Continuous authentication is a method of verification aimed at providing identity confirmation and cybersecurity protection on an ongoing basis. By constantly measuring the probability that individual users are who they claim to be, continuous authentication validates the user not just once but nonstop throughout an entire session. Focused on furnishing smart, secure identity verification without interrupting the workflow, continuous authentication is implemented using machine learning (ML) and a variety of factors including behavioral patterns and biometrics.
Although continuous authentication is relatively new, this type of verification is gaining attention as companies seek new ways to prevent unauthorized access to critical business data. Traditional forms of verification such as single-factor authentication (SFA), which provides protection at login, and two-factor authentication (2FA), which adds a second layer of security at login, do not offer continuous validation of a user’s identification. The need for new identity and access management (IAM) strategies such as continuous authentication is growing as a result of the rapid pace of digital advancements and escalating cybercrime.
How does continuous authentication work?
An IAM solution with continuous authentication functionality constantly collects information about a user’s actions and patterns of regular behavior and learns to distinguish between normal and abnormal behavior of a user based on the collected data. Based on analysis of user behavior, access to a system can be granted or additional user identity verification can be requested.
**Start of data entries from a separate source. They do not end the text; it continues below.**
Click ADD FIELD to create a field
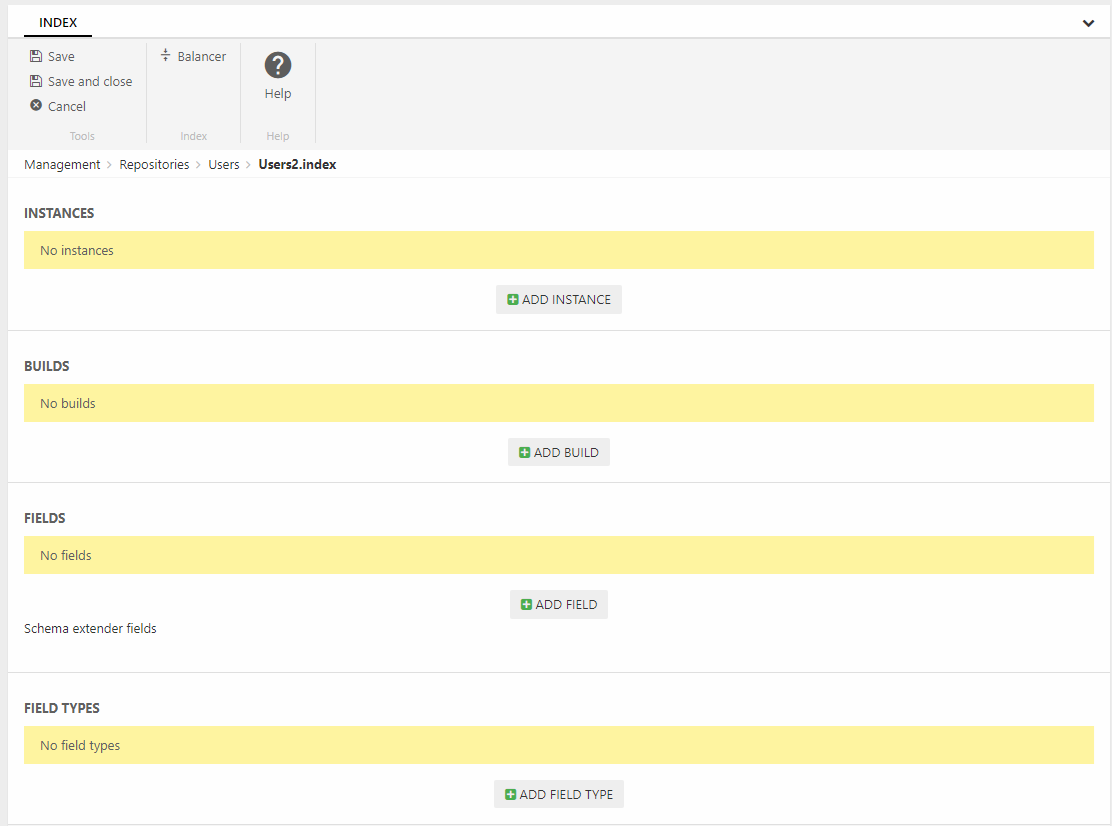This screenshot has height=826, width=1112. click(x=558, y=605)
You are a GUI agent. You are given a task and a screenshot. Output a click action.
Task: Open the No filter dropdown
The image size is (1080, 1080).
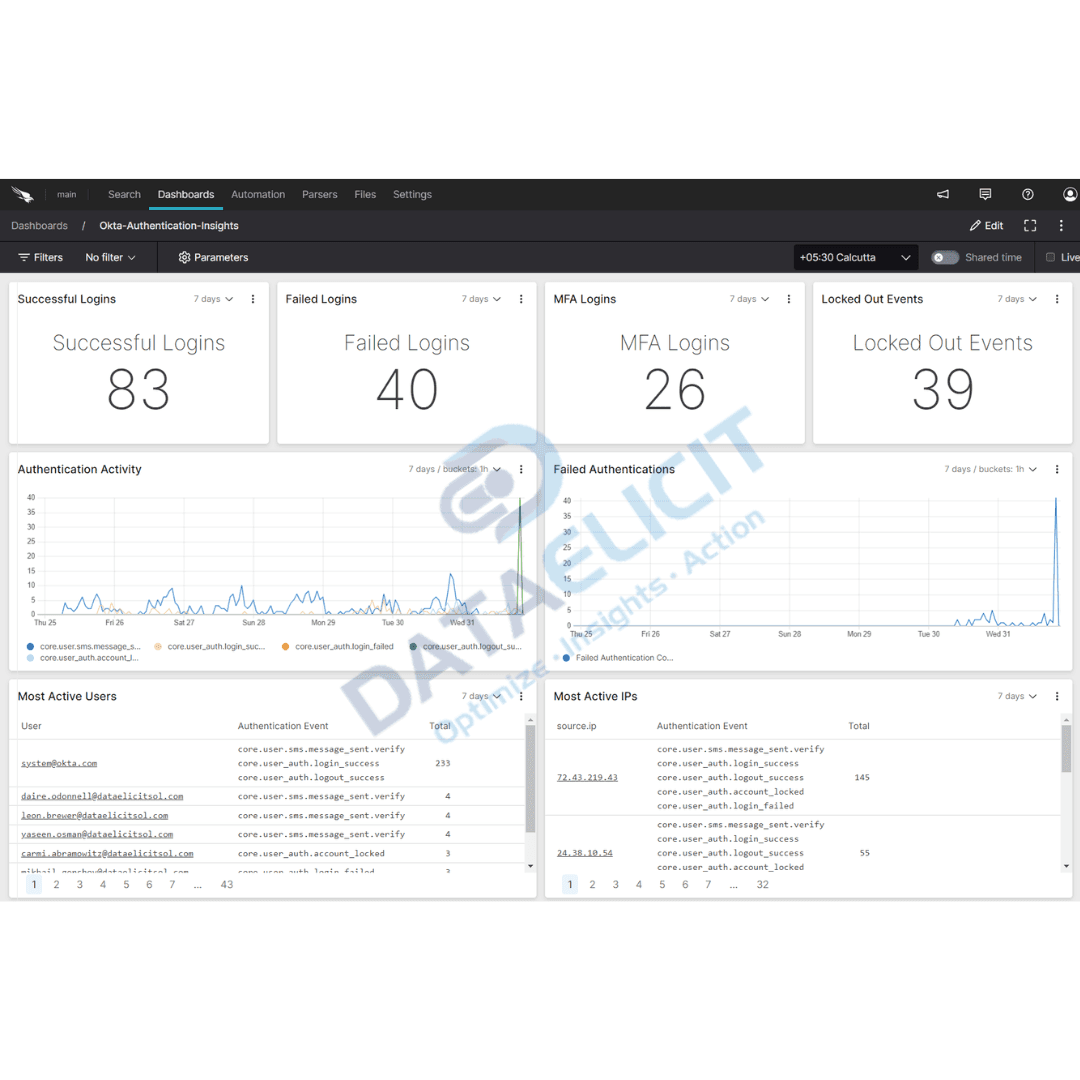[x=110, y=257]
Variances and inconsistencies in behavior and user interaction with a system can be measured or a user’s physiological characteristics can be identified continuously during the session. Additionally, if a user behaves badly or is compromised, then access can be revoked and application sessions end immediately. Possible methods of spotting changes include using keystrokes, video, fingerprints, touch (the amount of finger pressure applied) or facial features like eye position, pupil size and how often someone blinks.
An application with continuous authentication functionality can continually compute an “authentication score” to determine how certain it is that the account owner is also the one using the device. Depending on the score, the user might be prompted to input additional information such as a password, card or fingerprint.
Types of authentication methods
A variety of technologies exist to support continuous authentication:
- Physical movement- Sensors can be employed for tracking a user’s unique way of moving. For example, how a user walks when holding a phone or specific hand positioning and movements when carrying or using a device
- Facial recognition- Facial identification is often used for authentication purposes (such as accessing a mobile phone) but can also be applied to authenticate users continuously.
- Behavioral and physiological biometrics- User behavior patterns such as interactive gestures, how a user types or taps, finger pressure, how long a user holds a key on a keyboard or how they swipe or use a mouse can be monitored continuously. Variances from the norm can then be highlighted or flagged.
- Voice authentication- Patterns in voice (i.e. noting changes in pitch and frequency) can be tracked for continuous authentication. Out-of-the-ordinary qualities can be observed by constantly monitoring input speech against a control conversation used as a reference.
Benefits and drawbacks of continuous authentication
Using behavioral biometrics (or the combination of behavior and physiology unique to each individual) helps stop imposters, bots and fraudsters with criminal intent. The objective is to improve security without negatively affecting user experience. Without continuous authentication, organizations would be more vulnerable to many attack vectors and cybersecurity threats. For example, a system can be taken over when a user stops using it but the session is still open. Other possible threats include credential stuffing and phishing.
Today, continuous authentication capabilities can be integrated directly into an application, but standards to accomplish this across multiple apps are not yet available. Additionally, although modern technology makes continuous authentication more palatable than in the past, user acceptance could remain an issue. Continuous authentication may be a step too far for some who see it as invasive as people may not be comfortable being passively monitored and watched. Similarly, potential privacy and compliance problems could arise. Balancing privacy concerns and security benefits is key to the acceptance of continuous authentication.